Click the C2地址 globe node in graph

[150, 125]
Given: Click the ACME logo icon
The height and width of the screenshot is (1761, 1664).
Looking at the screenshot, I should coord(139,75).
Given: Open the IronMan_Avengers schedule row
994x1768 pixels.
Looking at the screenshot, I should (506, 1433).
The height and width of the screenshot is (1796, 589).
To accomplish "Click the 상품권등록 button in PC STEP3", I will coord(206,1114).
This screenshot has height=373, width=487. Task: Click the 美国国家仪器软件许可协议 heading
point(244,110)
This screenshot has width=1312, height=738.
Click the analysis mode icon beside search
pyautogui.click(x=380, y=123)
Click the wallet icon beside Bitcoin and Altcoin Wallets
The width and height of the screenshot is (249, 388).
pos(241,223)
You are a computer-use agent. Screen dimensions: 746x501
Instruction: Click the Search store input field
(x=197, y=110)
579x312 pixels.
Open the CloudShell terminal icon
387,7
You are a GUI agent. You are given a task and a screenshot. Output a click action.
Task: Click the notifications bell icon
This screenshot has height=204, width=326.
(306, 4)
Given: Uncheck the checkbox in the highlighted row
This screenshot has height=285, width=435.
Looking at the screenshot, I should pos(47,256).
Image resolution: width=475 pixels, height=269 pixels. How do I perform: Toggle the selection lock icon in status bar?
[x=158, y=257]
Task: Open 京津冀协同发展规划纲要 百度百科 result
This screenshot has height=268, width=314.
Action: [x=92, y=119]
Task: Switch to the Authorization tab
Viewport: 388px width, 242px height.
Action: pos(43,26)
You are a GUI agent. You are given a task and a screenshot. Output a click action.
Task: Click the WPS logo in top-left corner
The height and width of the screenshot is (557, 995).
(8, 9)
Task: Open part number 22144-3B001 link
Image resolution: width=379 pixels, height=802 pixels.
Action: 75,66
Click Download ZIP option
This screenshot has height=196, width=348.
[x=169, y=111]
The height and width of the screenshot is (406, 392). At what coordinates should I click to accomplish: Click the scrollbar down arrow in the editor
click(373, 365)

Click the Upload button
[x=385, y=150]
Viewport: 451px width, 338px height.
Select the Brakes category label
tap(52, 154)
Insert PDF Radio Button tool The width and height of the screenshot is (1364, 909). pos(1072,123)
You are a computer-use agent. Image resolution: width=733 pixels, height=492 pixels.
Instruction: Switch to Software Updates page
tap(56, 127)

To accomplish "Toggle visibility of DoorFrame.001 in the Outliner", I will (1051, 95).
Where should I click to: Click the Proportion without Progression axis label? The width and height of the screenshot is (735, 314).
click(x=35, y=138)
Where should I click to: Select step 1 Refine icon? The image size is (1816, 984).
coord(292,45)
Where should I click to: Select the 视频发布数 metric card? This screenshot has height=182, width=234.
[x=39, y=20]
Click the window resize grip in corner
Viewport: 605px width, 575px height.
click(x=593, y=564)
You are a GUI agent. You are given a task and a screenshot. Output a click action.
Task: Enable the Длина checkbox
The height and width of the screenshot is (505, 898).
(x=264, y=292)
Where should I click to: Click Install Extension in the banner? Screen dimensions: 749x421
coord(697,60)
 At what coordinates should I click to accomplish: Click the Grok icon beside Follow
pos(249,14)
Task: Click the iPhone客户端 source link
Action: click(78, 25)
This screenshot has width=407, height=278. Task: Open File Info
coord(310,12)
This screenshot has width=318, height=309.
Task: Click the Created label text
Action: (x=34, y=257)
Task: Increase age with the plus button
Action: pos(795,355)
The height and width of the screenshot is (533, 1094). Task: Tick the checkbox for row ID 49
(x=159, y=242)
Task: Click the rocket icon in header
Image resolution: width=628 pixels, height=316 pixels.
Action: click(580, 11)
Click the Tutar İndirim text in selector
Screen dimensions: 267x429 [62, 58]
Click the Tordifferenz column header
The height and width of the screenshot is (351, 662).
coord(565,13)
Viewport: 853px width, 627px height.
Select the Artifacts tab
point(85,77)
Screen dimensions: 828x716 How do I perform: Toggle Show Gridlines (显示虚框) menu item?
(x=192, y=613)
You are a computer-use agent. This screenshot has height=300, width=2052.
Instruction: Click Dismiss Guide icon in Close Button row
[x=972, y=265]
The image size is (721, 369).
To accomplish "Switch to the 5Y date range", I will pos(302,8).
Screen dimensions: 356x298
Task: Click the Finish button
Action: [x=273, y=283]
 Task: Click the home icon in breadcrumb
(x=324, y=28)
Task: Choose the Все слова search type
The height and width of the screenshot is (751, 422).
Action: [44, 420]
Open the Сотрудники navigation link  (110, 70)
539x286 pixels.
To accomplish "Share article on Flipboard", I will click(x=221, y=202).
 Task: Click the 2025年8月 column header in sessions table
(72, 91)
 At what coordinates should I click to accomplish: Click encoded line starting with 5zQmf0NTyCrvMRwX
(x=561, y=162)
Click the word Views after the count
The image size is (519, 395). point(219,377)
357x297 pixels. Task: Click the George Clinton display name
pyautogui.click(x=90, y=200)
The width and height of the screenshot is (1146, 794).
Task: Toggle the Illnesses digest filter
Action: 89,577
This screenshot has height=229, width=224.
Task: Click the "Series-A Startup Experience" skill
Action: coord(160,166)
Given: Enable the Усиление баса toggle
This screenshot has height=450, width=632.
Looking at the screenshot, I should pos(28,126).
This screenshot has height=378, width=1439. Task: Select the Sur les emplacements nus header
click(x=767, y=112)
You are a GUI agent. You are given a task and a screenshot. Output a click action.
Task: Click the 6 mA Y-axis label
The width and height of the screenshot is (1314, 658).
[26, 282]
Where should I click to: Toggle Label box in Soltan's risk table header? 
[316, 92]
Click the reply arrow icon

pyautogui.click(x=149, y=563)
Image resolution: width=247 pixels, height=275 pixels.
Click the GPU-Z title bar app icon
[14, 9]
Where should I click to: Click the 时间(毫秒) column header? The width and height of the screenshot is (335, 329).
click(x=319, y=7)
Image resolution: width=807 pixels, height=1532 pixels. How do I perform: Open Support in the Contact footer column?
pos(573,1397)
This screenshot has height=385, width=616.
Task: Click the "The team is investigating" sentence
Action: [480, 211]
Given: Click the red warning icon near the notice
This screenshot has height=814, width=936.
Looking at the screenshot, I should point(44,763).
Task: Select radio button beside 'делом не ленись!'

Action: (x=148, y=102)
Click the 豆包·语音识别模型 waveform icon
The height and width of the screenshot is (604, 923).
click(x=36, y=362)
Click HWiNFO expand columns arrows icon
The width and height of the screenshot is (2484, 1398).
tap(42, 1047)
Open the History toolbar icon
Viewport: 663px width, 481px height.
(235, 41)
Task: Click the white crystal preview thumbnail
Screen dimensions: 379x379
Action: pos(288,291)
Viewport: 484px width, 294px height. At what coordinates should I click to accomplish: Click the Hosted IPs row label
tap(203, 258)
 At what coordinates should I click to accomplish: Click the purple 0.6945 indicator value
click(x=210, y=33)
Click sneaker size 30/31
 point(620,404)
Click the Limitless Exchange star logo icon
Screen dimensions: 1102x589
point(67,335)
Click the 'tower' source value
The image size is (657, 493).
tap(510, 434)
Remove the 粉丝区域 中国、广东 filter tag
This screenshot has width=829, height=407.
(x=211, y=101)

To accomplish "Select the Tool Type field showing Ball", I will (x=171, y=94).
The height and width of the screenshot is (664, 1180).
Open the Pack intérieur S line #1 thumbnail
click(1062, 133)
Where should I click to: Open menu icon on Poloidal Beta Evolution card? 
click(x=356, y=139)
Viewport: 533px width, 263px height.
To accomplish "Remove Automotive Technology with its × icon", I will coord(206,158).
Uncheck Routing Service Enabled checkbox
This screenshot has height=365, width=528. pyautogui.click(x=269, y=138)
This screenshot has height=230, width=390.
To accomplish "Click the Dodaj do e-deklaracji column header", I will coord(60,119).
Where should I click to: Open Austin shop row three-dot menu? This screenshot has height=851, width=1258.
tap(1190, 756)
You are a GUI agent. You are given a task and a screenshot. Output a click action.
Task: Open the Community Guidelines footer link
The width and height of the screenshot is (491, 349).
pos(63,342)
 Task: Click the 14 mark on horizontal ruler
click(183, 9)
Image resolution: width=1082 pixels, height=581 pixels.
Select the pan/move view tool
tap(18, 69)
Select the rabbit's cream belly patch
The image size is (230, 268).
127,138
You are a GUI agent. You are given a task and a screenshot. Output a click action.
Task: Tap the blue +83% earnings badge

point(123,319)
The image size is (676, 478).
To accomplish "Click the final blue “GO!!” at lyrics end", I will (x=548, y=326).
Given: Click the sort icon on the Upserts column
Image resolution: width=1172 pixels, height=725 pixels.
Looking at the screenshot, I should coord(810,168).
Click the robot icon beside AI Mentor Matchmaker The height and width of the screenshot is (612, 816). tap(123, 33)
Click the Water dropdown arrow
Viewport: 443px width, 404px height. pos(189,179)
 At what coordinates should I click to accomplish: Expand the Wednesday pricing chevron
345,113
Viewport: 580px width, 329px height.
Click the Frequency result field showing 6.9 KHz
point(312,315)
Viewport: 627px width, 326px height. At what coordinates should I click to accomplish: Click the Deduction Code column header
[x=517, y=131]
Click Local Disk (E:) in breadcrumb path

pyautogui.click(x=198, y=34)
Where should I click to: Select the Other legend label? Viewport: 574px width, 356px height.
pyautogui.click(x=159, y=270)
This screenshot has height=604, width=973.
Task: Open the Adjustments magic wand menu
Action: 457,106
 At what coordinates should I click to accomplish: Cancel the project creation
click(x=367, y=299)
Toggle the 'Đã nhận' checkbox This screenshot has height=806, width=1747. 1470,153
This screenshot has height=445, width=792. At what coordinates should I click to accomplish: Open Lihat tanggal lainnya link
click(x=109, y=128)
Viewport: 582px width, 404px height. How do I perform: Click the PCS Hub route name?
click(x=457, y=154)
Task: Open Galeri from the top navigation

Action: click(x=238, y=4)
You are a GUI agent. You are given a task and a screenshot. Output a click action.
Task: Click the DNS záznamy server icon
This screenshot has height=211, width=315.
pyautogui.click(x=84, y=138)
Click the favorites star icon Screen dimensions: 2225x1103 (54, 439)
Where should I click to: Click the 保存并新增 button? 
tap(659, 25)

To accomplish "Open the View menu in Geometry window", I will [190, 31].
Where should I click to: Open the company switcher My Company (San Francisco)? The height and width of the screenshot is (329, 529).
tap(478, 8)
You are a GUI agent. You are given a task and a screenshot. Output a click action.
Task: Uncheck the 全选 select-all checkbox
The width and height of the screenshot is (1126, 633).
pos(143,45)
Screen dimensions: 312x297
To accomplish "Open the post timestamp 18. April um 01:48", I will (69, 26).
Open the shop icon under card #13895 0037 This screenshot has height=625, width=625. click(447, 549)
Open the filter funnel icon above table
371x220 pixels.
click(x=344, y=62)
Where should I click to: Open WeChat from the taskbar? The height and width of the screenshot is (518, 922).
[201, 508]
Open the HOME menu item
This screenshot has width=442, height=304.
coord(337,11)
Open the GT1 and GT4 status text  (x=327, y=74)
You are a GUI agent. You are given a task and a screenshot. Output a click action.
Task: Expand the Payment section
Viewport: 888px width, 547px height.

======

• The request: Print everything in the listing from the line containing "539x286 pixels." down to the line containing "The image size is (519, 395). point(219,377)", both included, with each line copied unchanged.

• Right answer:
539x286 pixels.
To accomplish "Share article on Flipboard", I will click(x=221, y=202).
 Task: Click the 2025年8月 column header in sessions table
(72, 91)
 At what coordinates should I click to accomplish: Click encoded line starting with 5zQmf0NTyCrvMRwX
(x=561, y=162)
Click the word Views after the count
The image size is (519, 395). point(219,377)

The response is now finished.